Whether it was due to his upbringing, the hardships he faced in his life time, death of two young sisters or other reasons, many of his actions in the USA and Canada would indicate a strong religious faith.
In America he was:
- an active church goer in the communities where he resided;
- was on the German Lutheran Immanuela Church formation committee of Hancoch County, Iowa with his father in 1899; and
- at a meeting when members were arguing over the cost of land for the church Ernst Sr. stepped forward and donate 3 acres of his NW quarter of Section 6, Township 97, North of Range 26 for a church and cemetery.

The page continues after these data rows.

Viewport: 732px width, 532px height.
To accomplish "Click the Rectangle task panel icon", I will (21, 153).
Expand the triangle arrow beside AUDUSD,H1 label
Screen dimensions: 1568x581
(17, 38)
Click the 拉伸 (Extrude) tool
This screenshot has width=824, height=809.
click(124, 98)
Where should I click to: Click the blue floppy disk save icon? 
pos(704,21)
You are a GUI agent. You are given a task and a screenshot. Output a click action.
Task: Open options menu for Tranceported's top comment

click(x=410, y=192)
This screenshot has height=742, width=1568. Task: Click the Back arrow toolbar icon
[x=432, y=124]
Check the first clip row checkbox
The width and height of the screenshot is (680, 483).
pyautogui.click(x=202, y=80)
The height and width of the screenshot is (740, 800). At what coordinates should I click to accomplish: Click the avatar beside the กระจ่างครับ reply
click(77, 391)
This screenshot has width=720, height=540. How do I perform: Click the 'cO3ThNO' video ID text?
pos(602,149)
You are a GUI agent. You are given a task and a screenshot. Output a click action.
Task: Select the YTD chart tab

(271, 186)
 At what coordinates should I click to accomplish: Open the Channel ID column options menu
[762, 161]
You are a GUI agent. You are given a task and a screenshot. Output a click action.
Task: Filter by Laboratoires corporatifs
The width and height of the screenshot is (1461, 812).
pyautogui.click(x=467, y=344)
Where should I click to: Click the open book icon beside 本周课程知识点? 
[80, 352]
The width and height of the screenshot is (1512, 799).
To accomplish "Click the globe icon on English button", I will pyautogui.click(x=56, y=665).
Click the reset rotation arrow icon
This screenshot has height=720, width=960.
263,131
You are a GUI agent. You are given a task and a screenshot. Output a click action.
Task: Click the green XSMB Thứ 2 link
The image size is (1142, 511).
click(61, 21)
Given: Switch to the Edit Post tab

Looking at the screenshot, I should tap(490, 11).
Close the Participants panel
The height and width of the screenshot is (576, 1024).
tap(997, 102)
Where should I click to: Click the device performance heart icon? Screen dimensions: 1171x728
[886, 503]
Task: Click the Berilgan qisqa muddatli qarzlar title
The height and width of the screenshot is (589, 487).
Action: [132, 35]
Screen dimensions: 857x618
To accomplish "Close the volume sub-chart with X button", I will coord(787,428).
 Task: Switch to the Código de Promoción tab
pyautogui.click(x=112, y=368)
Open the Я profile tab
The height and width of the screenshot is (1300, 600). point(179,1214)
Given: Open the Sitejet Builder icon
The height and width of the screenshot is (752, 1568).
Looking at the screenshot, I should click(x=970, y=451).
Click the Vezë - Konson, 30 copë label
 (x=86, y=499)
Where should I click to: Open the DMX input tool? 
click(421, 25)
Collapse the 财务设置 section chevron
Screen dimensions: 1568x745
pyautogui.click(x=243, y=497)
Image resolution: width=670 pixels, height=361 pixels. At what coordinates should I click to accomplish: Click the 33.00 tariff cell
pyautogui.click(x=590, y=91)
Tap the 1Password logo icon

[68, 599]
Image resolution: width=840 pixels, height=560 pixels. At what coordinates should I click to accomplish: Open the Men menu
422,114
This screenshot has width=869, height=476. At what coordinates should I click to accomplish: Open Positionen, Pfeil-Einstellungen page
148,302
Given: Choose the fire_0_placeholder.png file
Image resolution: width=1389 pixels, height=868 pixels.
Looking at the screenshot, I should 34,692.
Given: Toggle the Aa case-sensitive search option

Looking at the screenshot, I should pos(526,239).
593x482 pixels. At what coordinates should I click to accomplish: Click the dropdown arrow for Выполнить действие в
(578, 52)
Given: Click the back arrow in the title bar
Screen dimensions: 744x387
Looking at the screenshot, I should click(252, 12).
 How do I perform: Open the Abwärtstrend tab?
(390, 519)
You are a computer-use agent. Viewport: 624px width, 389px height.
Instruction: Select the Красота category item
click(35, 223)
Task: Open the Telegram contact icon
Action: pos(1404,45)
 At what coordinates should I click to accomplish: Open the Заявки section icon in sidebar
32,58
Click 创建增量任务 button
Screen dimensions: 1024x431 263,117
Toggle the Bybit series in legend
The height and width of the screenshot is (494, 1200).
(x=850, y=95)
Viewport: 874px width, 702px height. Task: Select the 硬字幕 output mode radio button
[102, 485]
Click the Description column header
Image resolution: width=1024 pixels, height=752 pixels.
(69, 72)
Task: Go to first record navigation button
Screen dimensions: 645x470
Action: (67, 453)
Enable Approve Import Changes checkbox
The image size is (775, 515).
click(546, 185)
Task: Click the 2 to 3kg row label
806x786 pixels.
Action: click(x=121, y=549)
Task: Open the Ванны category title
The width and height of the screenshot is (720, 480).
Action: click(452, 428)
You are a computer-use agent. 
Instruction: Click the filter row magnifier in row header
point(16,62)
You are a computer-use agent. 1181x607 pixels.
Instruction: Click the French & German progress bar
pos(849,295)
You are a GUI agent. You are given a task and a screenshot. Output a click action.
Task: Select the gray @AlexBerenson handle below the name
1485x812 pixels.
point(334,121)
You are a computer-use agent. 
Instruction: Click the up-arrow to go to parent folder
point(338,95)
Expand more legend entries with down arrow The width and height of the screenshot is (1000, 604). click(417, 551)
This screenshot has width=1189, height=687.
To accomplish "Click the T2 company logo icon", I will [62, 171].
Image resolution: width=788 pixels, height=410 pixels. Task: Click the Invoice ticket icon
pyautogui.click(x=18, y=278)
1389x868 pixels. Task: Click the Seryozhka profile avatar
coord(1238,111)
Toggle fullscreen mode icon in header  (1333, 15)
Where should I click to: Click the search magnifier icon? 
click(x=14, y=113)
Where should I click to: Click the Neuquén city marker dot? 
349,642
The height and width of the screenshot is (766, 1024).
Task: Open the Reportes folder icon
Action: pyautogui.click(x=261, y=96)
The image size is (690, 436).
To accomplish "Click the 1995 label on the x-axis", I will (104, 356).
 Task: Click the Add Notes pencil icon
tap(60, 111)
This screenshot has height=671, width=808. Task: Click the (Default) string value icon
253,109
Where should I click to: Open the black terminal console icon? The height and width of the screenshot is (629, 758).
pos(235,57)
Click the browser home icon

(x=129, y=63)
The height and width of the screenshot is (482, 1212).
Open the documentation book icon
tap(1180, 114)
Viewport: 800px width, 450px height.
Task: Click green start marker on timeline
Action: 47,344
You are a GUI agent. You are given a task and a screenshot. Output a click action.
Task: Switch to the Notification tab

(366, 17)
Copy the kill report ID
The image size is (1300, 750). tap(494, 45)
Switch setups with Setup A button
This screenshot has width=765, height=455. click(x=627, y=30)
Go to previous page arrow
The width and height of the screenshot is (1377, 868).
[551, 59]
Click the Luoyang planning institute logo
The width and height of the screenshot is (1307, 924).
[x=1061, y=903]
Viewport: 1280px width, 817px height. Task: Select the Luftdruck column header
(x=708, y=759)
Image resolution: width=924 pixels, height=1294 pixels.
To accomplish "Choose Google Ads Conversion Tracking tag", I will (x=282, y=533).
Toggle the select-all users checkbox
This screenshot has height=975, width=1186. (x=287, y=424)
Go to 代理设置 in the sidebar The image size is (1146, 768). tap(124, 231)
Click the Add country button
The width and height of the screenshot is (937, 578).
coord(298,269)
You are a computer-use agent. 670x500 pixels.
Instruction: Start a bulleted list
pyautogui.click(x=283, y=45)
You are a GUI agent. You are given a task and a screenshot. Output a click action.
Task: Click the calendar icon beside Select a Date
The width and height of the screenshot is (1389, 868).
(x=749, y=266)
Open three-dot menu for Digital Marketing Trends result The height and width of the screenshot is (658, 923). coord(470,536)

It is interesting to note that the 3 acres where the church was built is in Hancock County, immediately South of Winnebago County and immediately East of Fairbault County. It meant that if a marriage occurred in the church and the people were from Winnebago County (as the Dietrich Humbke family was) the wedding party would have to cross the road to the North and climb over the fence to perform vows in their respective county. Others from Fairbault County would cross the road and fence to the West and complete their vows in the field.
In Canada this commitment to religion by both Ernst Sr. and his mother Maria Humbke (Westenfeldt) would be even more evident.
If you ever do visit the church and cemetery, be sure to also tour the largest motorhome manufacturing facility in the world,
Winnebago Industries, Inc., in Forest City, Iowa.
https://winnebagoind.com/company/visit It is well worth the time.
Over the years Ernst Sr. had save money.
On November 18, 1894 Ernst Sr. had bought the West 1/2 (80 acres across the road from his dad’s farm) of the NE Quarter, Section 6, Township 97, North of Range 26 from Lorna Frank (North part) and Angnes Gray (South part). On April 14, 1899 he sold this land to Henrick and Sophia Conradi (Humbke), who lived there until 1914.
On March 15, 1999 he bought the NW Quarter of Section 6, Township 97, North of Range 26 from Thomas and Susie (wife) Gray for the sum of $4,100 cash.
Ten days later on March 25, 1999 he bought the SW Quarter of Section 6, Township 97, North of Range 26 from B.G. & Martha (wife) Clark and Moses & G.C. (wife) Donelson for the sum of $3,937 cash; assumption of one mortgage of $2,000 at 7% annually; and Rail Road tax against the said land for 1998.
On April 12, 1906 these two quarters were sold to Lyman and Samuel Hough. The deed specifying details was not located, but proceeds were probably used by Ernst Sr. to purchase additional 14 miles land West of Wetaskiwin.
For an accurate version of the farm life that the Humbke family lived in the 1890’s go to “HISTORY OF IOWA” written by Dorothy Schwieder, professor of history, Iowa State
Here is an excerpt from the above
The Family Farm
……By the 1870s, farms and small towns blanketed the entire state. Also in that decade, Iowa farmers established definite production patterns, which led to considerable prosperity. During the Civil War, Iowa farmers had raised considerable wheat. After the war, however, prominent Iowa farmers like “Tama Jim” Wilson, later to be national secretary of agriculture for 16 years, urged farmers to diversify their production, raise corn rather than wheat, and convert that corn into pork, beef, and wool whenever possible. For many generations, Iowa farmers have followed Wilson’s advice.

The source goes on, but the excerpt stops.